In college I listened to what the local college radio played–some cool stuff and some not so cool stuff. We joke in hindsight–it was the eighties, but on the other hand, it was the eighties. Billy Joel was the King of Rock, and Bono was just some Irish Dude with a bad haircut standing in the snow--not the most earnest dick in rock spending the rest of his career trying to match that big, perfect anthemic single.
In 1988 a lot of things changed. I’d been listening to more hippie music thanks to a room-mate in that old yellow craftsman bungalow on South Sixth Street, a great college house with beautiful woodwork and a ping-pong table that we nicknamed “The Slaughterhouse” after meeting Kurt Vonnegut, who was an both an unapologetic asshole and just as magnificent as I’d hoped. We thought it was a cool name, but it never stuck–not even with us. We called it “the house.”

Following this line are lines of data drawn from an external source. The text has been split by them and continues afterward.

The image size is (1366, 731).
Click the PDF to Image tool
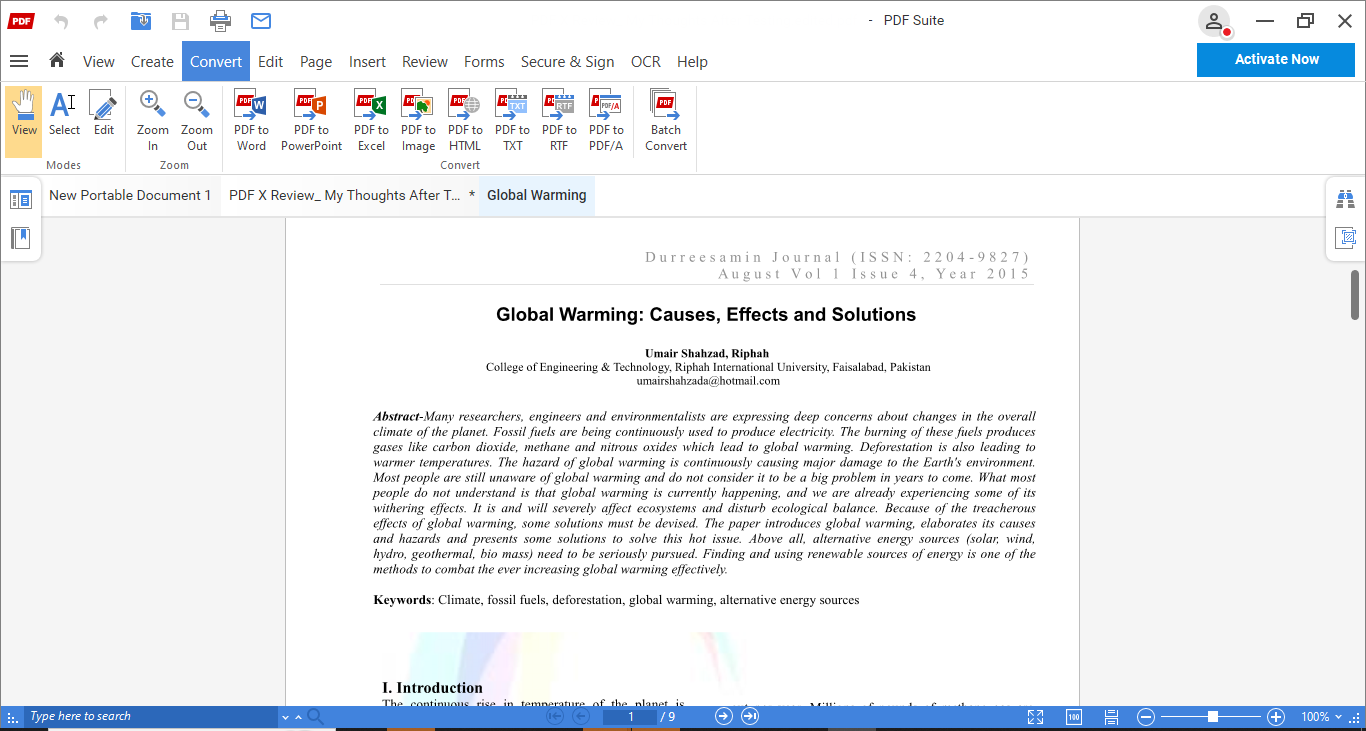click(x=417, y=119)
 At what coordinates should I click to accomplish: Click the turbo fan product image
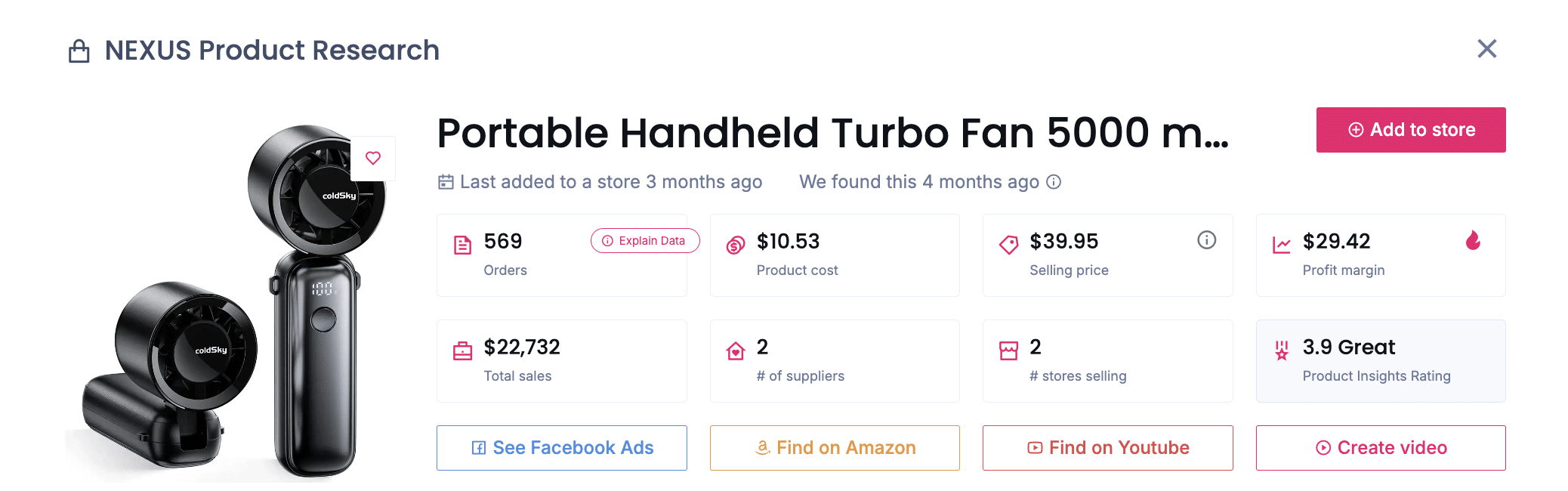(x=234, y=317)
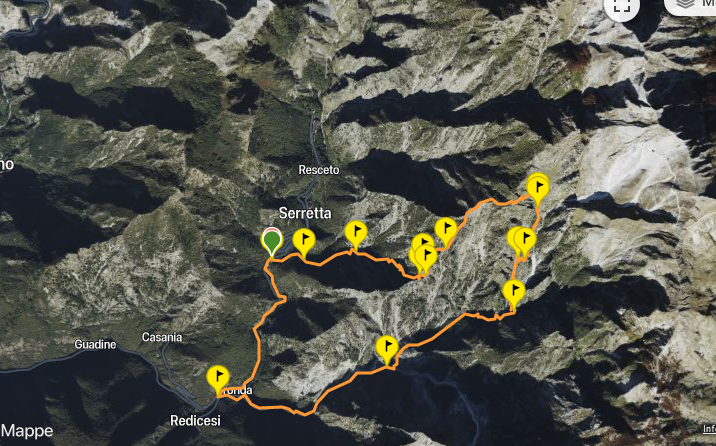Open the Mappe logo link
Viewport: 716px width, 446px height.
coord(26,431)
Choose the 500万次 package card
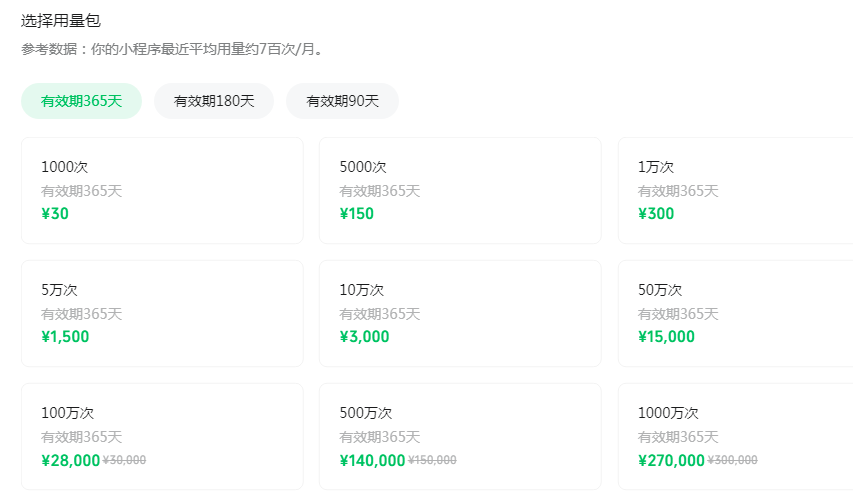This screenshot has height=496, width=853. pyautogui.click(x=460, y=436)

1988 was the year of N.W.A.’s eye-opening and mind-blowing album Straight Outta Compton, the subject of Part 3 of this post (coming next week at this time), and the equally fantastic Eric B. & Rakim album Follow The Leader, the playing of which earned my a “what the fuck are you listening to?” from another roommate. This, of course, made me want to play it again. And louder, if only to drown out his John Cougar Mellancamp.
It was against that background that I stumbled into some very different revolutionary music–a friend and I took some girls to see my favorite band, Cowboy Junkies (another 1988 band, deserving of their very own post), in the Dormont Theater, and the opening act was an unknown folk singer named Tracy Chapman. None of us knew the first thing about her, and we were curious. Now, our idea of what a folk singer should be was an amalgam of, say, Joni Mitchell or Joan Baez filtered through the only contemporary folkie getting any college radio play at the time, Suzanne Vega.
We expectied a soft spoken little pale girl–not a waif, but maybe a sprite. Probably in a little sundress. What we didn’t expect was a powerful, yet quiet and unassuming young black woman who stunned us to near silence for the entirely of her too-short set. She was dressed all in black, like Johnny Cash. I still remember the uncertainty in her eyes, the embarrassed smile at our applause, and the way single spotlight reflected off the frets of her acoustic guitar. I’d never before seen an audience demand an encore from an opening act, but we couldn’t get enough.
I also remember thinking: and this is what regular people get from church.